### Work required
Reproduce exactly the entries from the "Click the Delete (X) toolbar icon" line to the end. Skip all pictures.

+--

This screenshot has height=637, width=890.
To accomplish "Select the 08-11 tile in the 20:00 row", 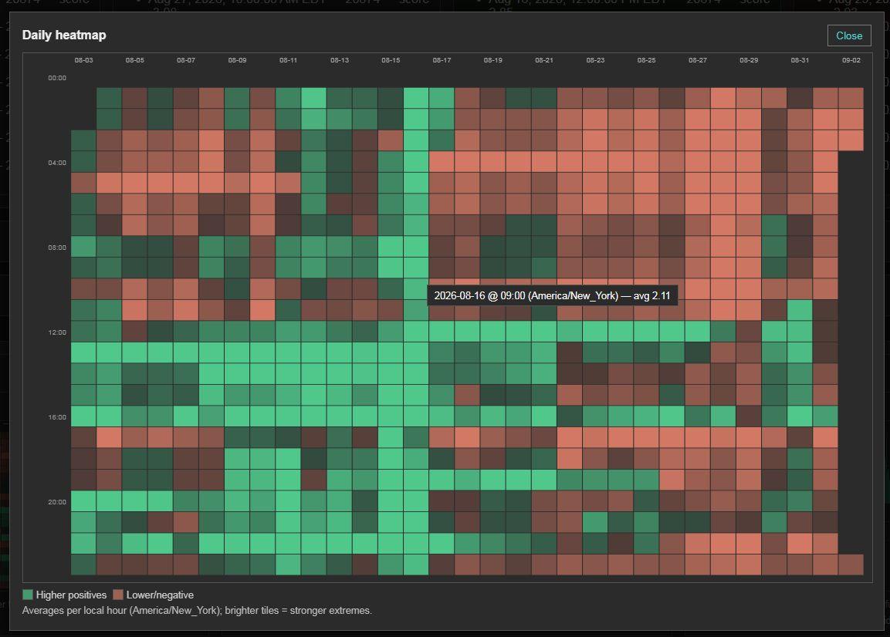I will (289, 501).
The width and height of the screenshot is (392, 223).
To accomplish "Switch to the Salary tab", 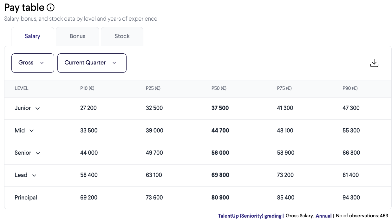I will [32, 36].
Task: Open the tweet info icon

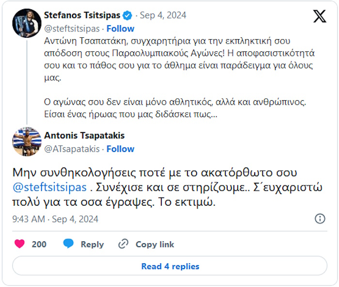Action: click(320, 219)
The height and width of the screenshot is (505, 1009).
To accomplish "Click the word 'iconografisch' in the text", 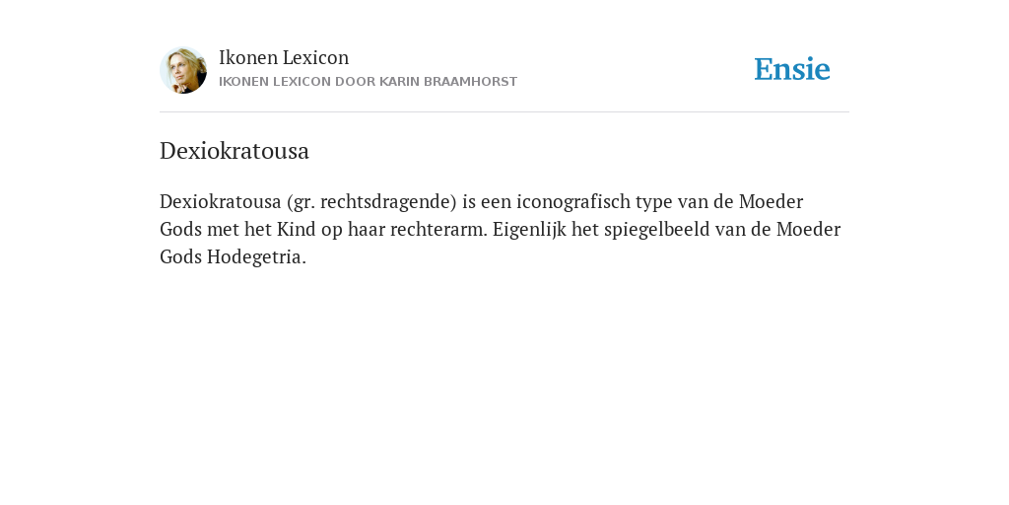I will (573, 201).
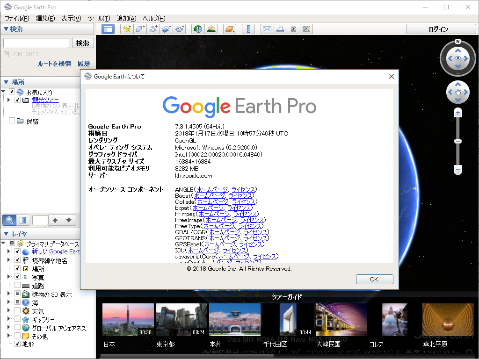Open the planet selector dropdown

[230, 29]
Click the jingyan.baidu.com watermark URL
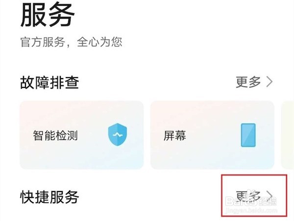Viewport: 294px width, 221px height. (x=251, y=211)
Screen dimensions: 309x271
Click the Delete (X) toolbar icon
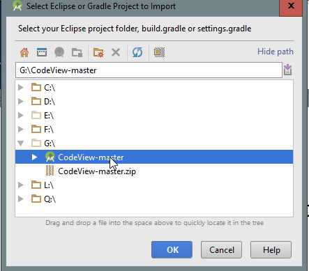pos(116,52)
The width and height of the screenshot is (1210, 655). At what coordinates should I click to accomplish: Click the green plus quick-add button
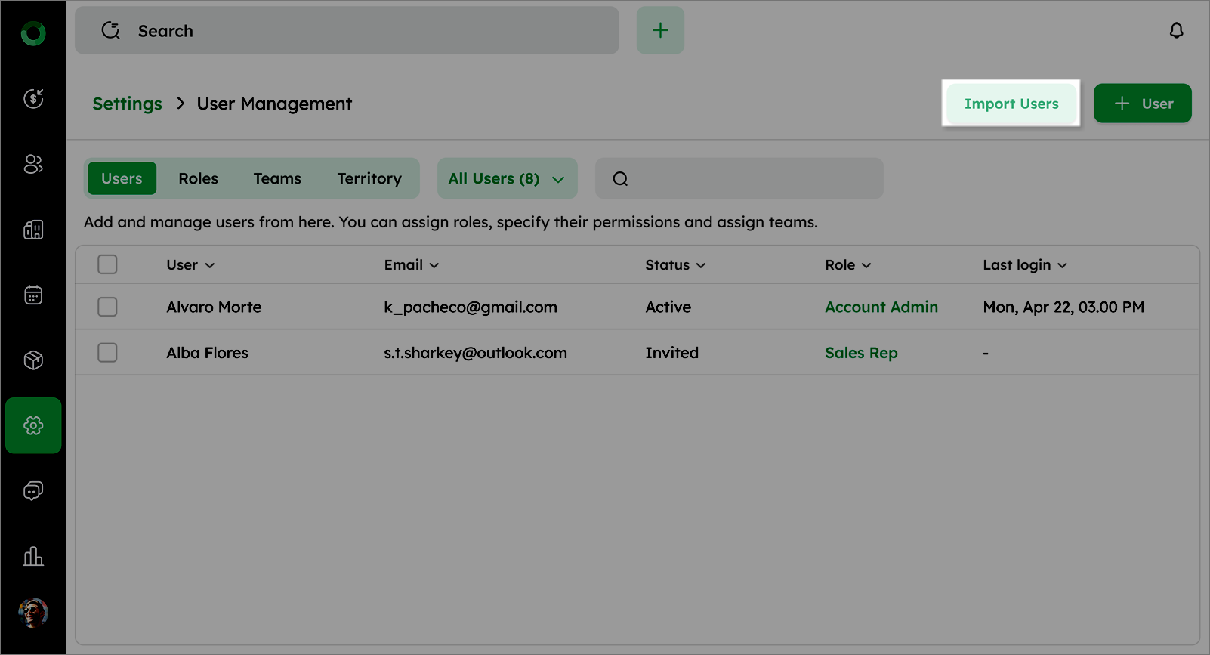pyautogui.click(x=660, y=30)
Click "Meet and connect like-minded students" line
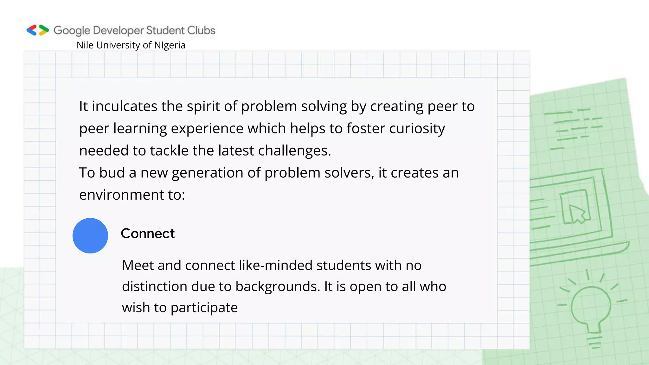This screenshot has height=365, width=649. pos(272,265)
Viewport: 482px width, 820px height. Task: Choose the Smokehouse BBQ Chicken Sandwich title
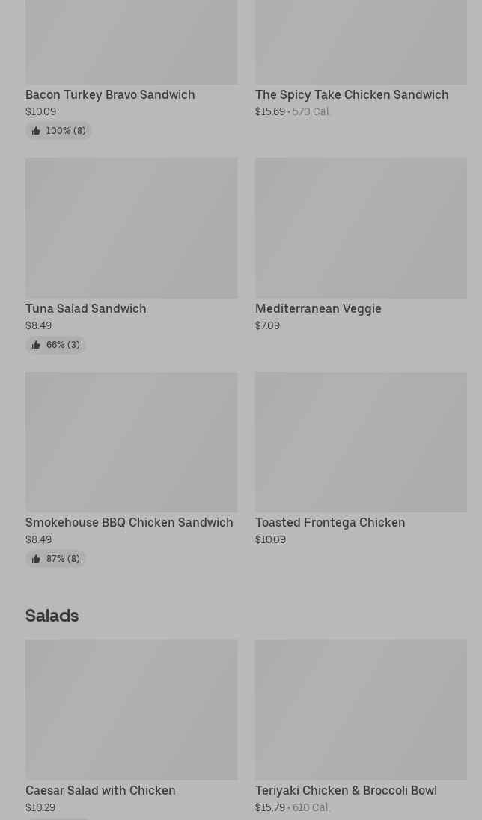tap(129, 523)
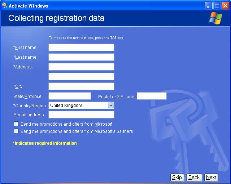Go to the previous step with Back

pos(194,177)
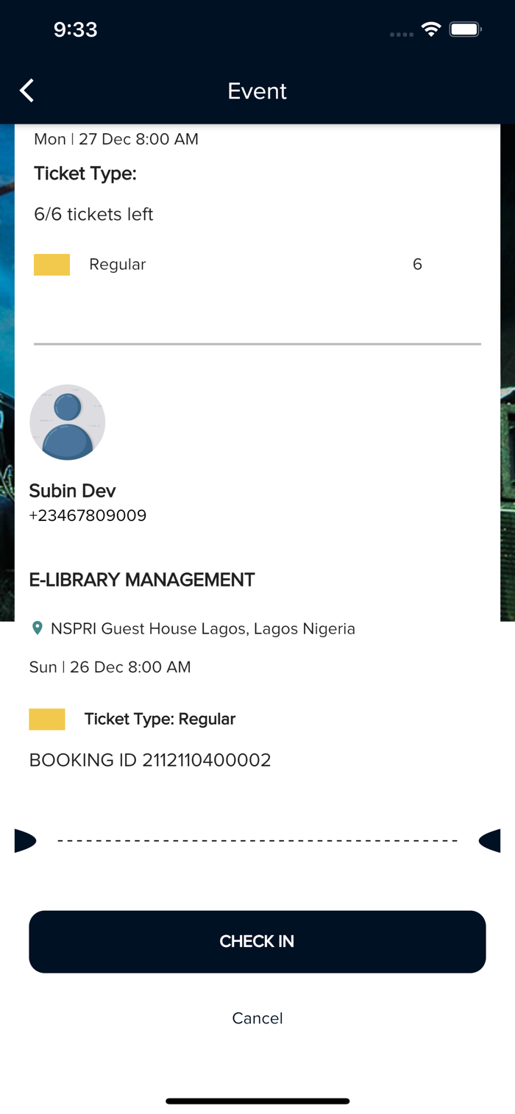Tap the Event header title
The width and height of the screenshot is (515, 1114).
[x=258, y=91]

+--

### Task output
Click the Delete (X) toolbar icon
pos(116,52)
The width and height of the screenshot is (1210, 655). At what coordinates should I click to accomplish: Click the green plus quick-add button
pyautogui.click(x=660, y=30)
Click "Meet and connect like-minded students" line
This screenshot has height=365, width=649. pos(272,265)
Viewport: 482px width, 820px height. Task: Choose the Smokehouse BBQ Chicken Sandwich title
tap(129, 523)
Go to the previous step with Back

pos(194,177)
Tap the Event header title
The width and height of the screenshot is (515, 1114).
[x=258, y=91]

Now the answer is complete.